Dificuldades, mau tempo e adaptação

Muitas vezes, encaramos as dificuldades da vida como mau tempo e dizemos: “Isto vai passar”. A prudência e a confiança de que a bonança há-de vir depois da tempestade são óptimas. O problema é que, frequentemente, desistimos de viver enquanto o mau tempo não passa.
Há um provérbio inglês que diz que não existe essa coisa de mau tempo, o que há é roupa inadequada.

Nós mudamos porque as situações mudam. Muitas vezes surgem dificuldades imprevistas acima dos recursos que acreditamos ter disponíveis. As respostas ‘normais’ que o nosso cérebro nos apresenta são:
Fuga, Paralisação e Luta. Em inglês, conhecidas como os 3 Fs: **Flight, Freeze, Fight.

Podemos facilmente intuir como seria cada uma destas reacções ao deparar com um animal feroz. Em alguns casos, a paralisação até nos pode salvar a vida se fizermos de mortos.

Nas circunstâncias mais correntes da nossa vida, não é provável que tenhamos de nos defender de animais ferozes.

É mais natural que tenhamos de lidar com questões de doença, impostos, local de trabalho, relacionamentos íntimos, etc.

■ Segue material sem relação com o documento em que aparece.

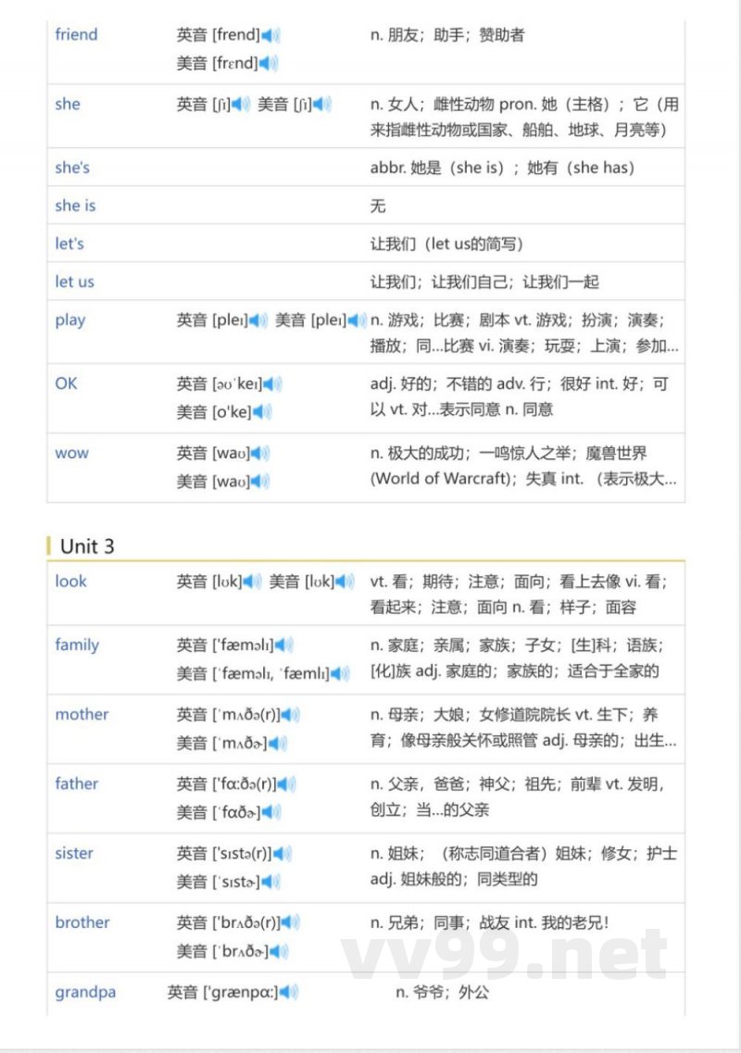Play British pronunciation of "brother"

289,922
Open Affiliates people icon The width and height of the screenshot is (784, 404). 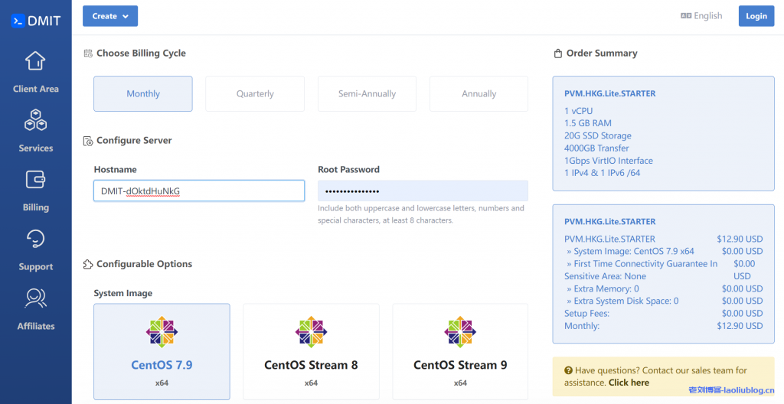coord(35,298)
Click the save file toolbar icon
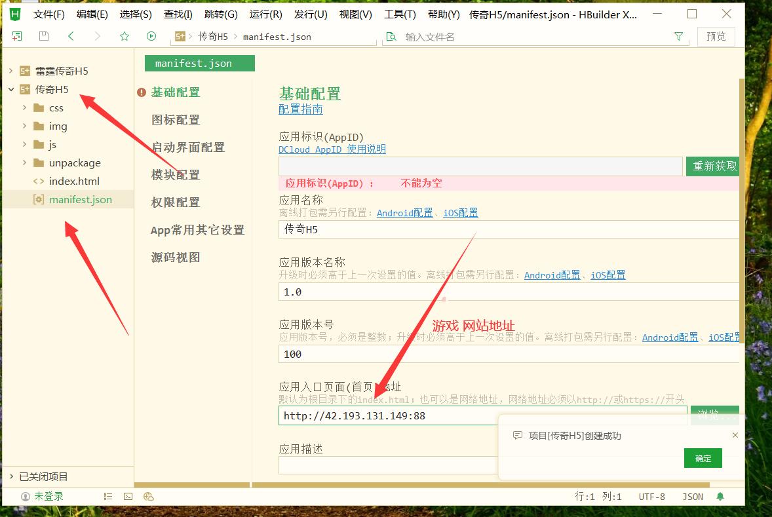The height and width of the screenshot is (517, 772). 44,37
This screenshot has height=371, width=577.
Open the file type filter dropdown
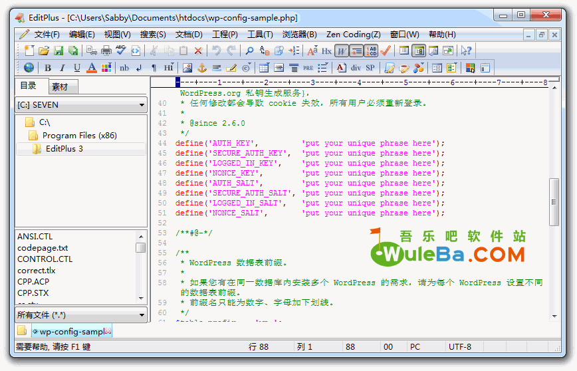[x=81, y=315]
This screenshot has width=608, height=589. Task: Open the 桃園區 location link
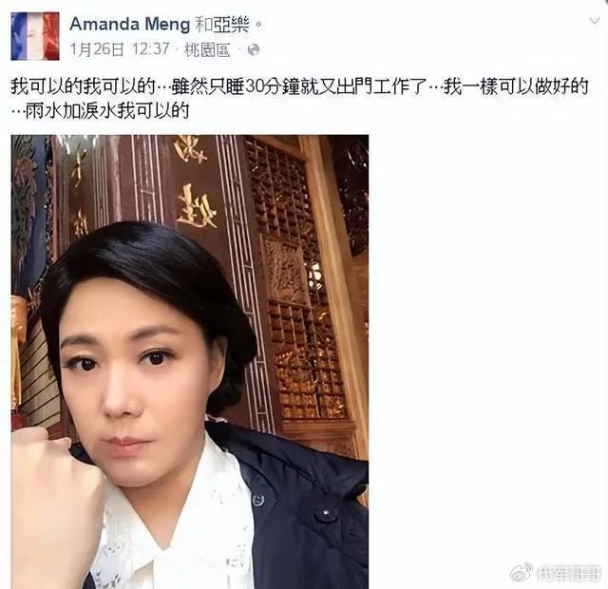pyautogui.click(x=207, y=49)
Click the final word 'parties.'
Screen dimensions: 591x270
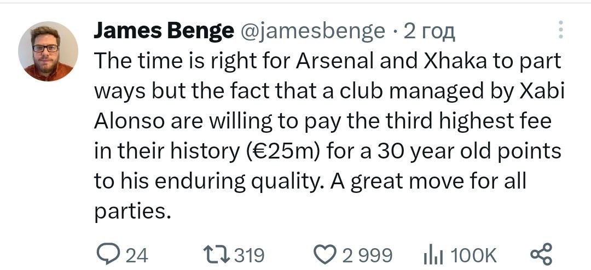click(x=130, y=212)
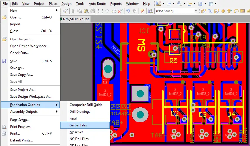
Task: Expand the New submenu arrow
Action: 57,11

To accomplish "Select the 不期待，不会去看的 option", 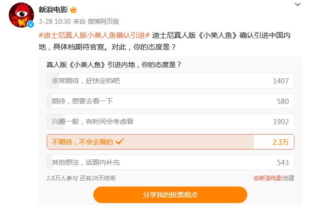I will (170, 142).
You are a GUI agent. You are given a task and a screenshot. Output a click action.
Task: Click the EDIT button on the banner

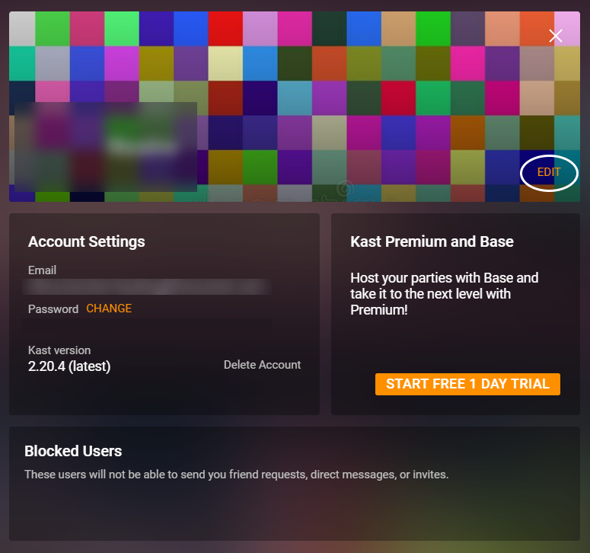tap(549, 173)
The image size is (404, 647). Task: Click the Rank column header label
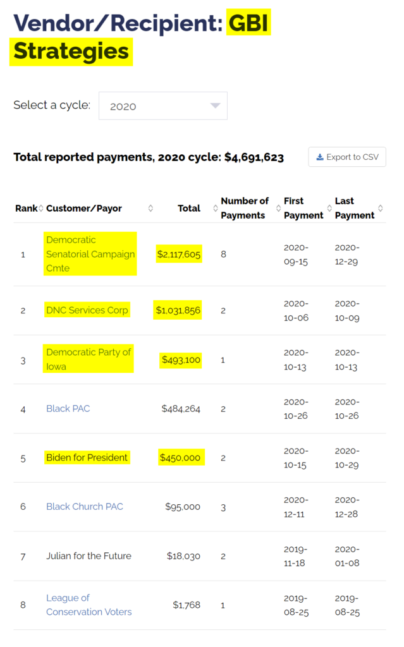pyautogui.click(x=26, y=208)
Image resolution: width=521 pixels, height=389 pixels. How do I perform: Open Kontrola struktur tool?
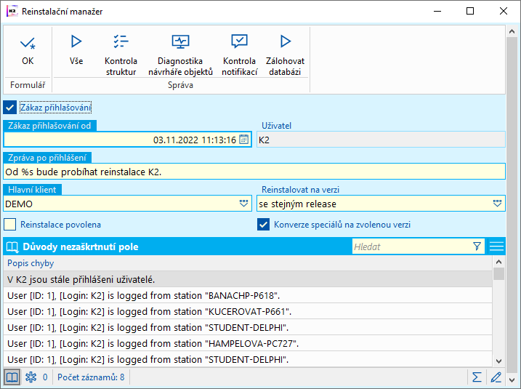[121, 42]
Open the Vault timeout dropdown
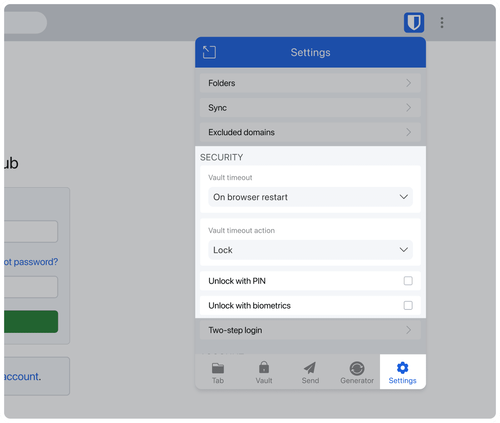 (x=310, y=197)
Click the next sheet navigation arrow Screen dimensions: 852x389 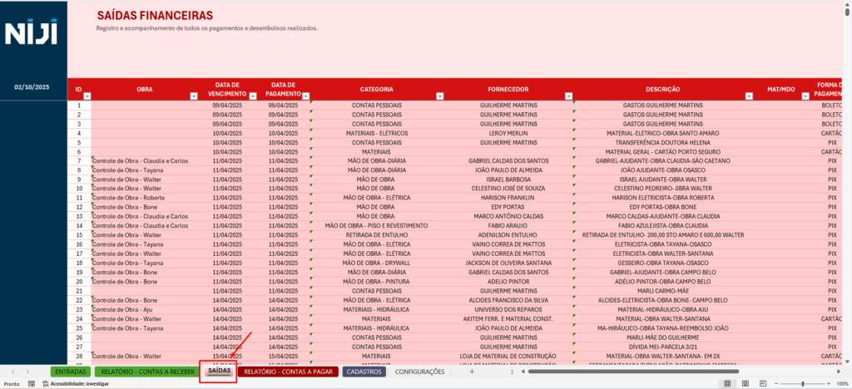click(x=27, y=372)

A espera até que o mau tempo passe é muito boa quando nos abrigamos de um aguaceiro repentino, mas não é solução quando nos inibe de dar uma resposta adaptativa aos desafios que surgem, desprovendo-nos do poder de ser donos das nossas decisões.

Na PNL, falamos de estar no ligar da Causa como a importante capacidade de escolher os seus estados ou configurações de corpo e mente.

Somos adaptativos por natureza, mas, ao mesmo tempo, o nosso cérebro mais primitivo teme as mudanças bruscas.

Qual é o momento de mudar? Em cada instante, o nosso corpo e o nosso inconsciente ajustam o seu estado para preservar o equilíbrio. E fazem-no no estilo japonês de Kaizen – mudanças pequenas e cumulativas.

Ao fazermos isto mesmo, podemos interrogar-nos: ‘qual é a pequena mudança que eu posso de facto realizar e terá já impacto na minha vida?’. Podemos ‘substituir impacto na minha vida’ por ‘impacto no que estou a pensar’ ou ‘impacto na forma como dou atenção ao que acontece’ ou ‘na forma como uso e alimento o meu corpo’ ou ainda ‘na forma como vivo os meus sentimentos e emoções’.

Vamos então para a vida, com todos os seus desafios, tendo o cuidado de vestir a roupa mais quente.

Às vezes, o apoio de um coach (designadamente usando as abordagens da PNL) pode ser precioso neste processo de ajudar a encontrar a roupa adequada.